Exercise task a> In the RAF photo shoot post, rewrite everything from "Sourcing the Clothing" down to "era and genre.", swapping "Wales" for "Scotland".

How I Prepared For The Photo Shoot: 1940’s RAF

In Photography by Glyn10 Comments

The latest photo shoot for the project was this week when I was in the studio at The Flash Centre in Birmingham photographing the first RAF addition and it’s this photo shoot I thought I’d cover to go give you an idea of not just how I came up with the concept but also sourced the clothing, props and all.

Lewis RAF

If you’re been following this blog for at least a year you’ll likely be aware that I have an ongoing Personal Project that I working on based on the 1940’s. Originally this started out as being based around the Home Guard but as it’s grown, what I’m now including has grown too incorporating not just Military but also Civilian Life.

1940 Civilian Life

I’ve been asked quite a few times since starting this project, how many images I intend to add into it and the simple answer there is, as many as I can because I don’t intend to stop. I have such a fascination in the 1940’s and the events of World War 2 both on the Military and Civilian side; it actually feels like a project I have to do…if that makes sense?!?!

The Concept / Inspiration

Having recently seen Chris Nolan’s Dunkirk movie I just had to include an RAF themed photo shoot into the project asap but then it was a case of what to do.

As always I headed over to Pinterest to see what kind of images there were already out there from back in the day. At some point when the weather improves I’ll be looking to do an outdoor on location shoot with a model dressed in authentic clothing and with a Spitfire but for this particular shoot as it was going to be an indoors I wanted to go for something where the subject would have been sat at a table, maybe reading a newspaper and smoking a cigarette.

I got this idea too from having watched the Battle of Britain movie (for the xxth time)

RAF

A couple of weeks prior to the photo shoot I’d been presenting at a 3 day event in London for Elinchrom and The Flash Centre and photographing make model Lewis Thompson. Spoke with him about the RAF shoot at the event discussing ideas I had for the final picture and he was instantly onboard, so then it was a matter of sourcing an authentic 1940’s RAF uniform.

Sourcing the Clothing / Uniform

Starting this project has been a real eye opener to what is available out there and quite often right on your doorstep as a dear friend of mine, Anthony Crothers who has helped me on many shoots before found that there were a number of suppliers to the TV and Film Industry based in Wales. One in particular was Marigold and we’ve used them a few times now and will undoubtedly be calling there again due to the huge amount of clothing and props they have available for all manner of era and genre.

As this photo shoot was going to be held in Birmingham I needed to source a supplier a little closer to home and this was as easy as using Google, typing in 1940 Uniform Hire and voilà.

Listed records>
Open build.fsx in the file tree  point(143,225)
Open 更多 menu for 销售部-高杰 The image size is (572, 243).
==
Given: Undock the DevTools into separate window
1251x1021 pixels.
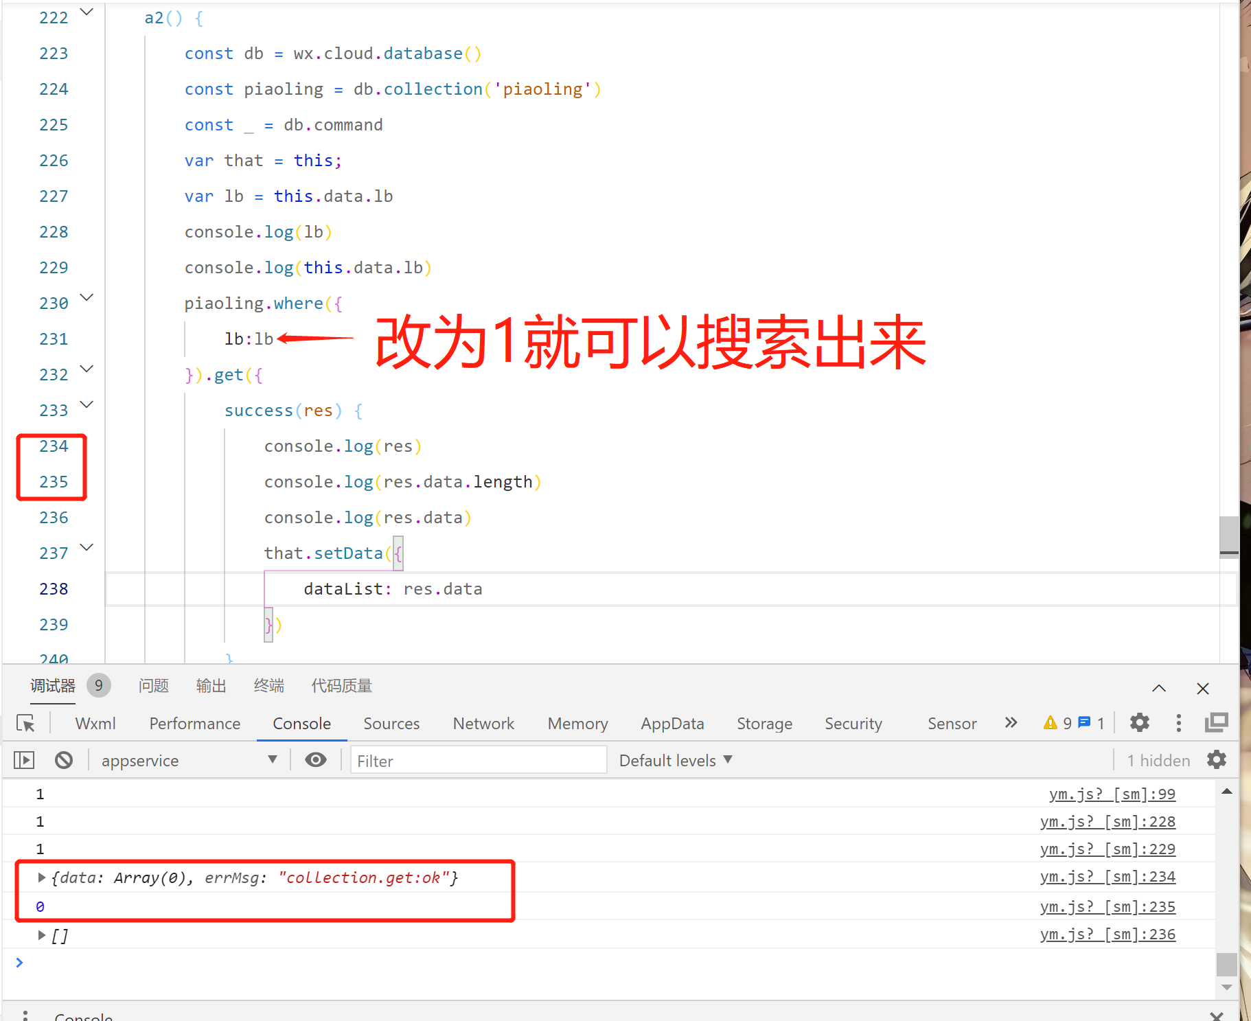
* * *
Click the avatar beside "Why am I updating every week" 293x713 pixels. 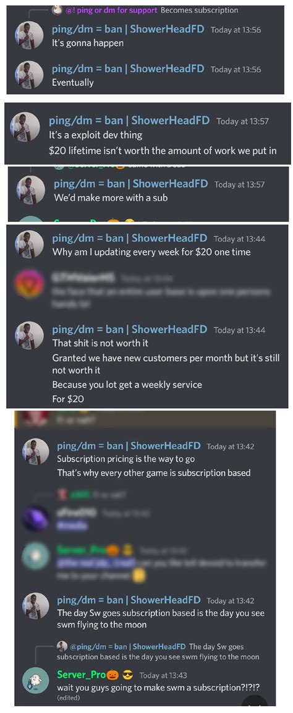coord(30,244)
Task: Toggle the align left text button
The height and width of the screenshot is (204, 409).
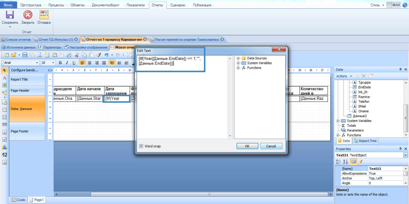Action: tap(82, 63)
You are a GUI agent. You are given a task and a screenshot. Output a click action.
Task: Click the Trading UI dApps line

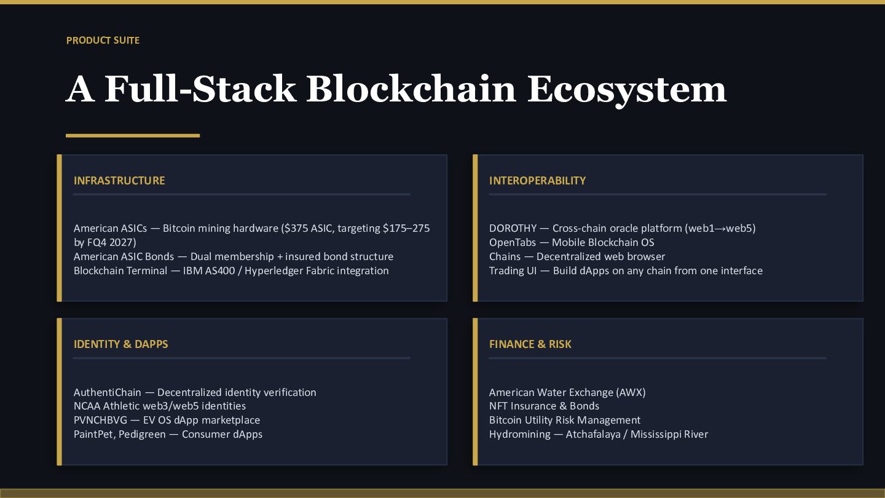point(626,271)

Exercise task b> Format the records from the line containing "Task: Toggle the align left text button" through the line containing "point(626,271)" as a Markdown table with columns Row and Line, skipping blank lines and leaving out the pictures.

Final result a>
Sourcing the Clothing / Uniform

Starting this project has been a real eye opener to what is available out there and quite often right on your doorstep as a dear friend of mine, Anthony Crothers who has helped me on many shoots before found that there were a number of suppliers to the TV and Film Industry based in Scotland. One in particular was Marigold and we’ve used them a few times now and will undoubtedly be calling there again due to the huge amount of clothing and props they have available for all manner of era and genre.

Final result b>
| Row | Line |
|---|---|
| 1 | Task: Toggle the align left text button |
| 2 | The height and width of the screenshot is (204, 409). |
| 3 | Action: tap(82, 63) |
| 4 | You are a GUI agent. You are given a task and a screenshot. Output a click action. |
| 5 | Task: Click the Trading UI dApps line |
| 6 | point(626,271) |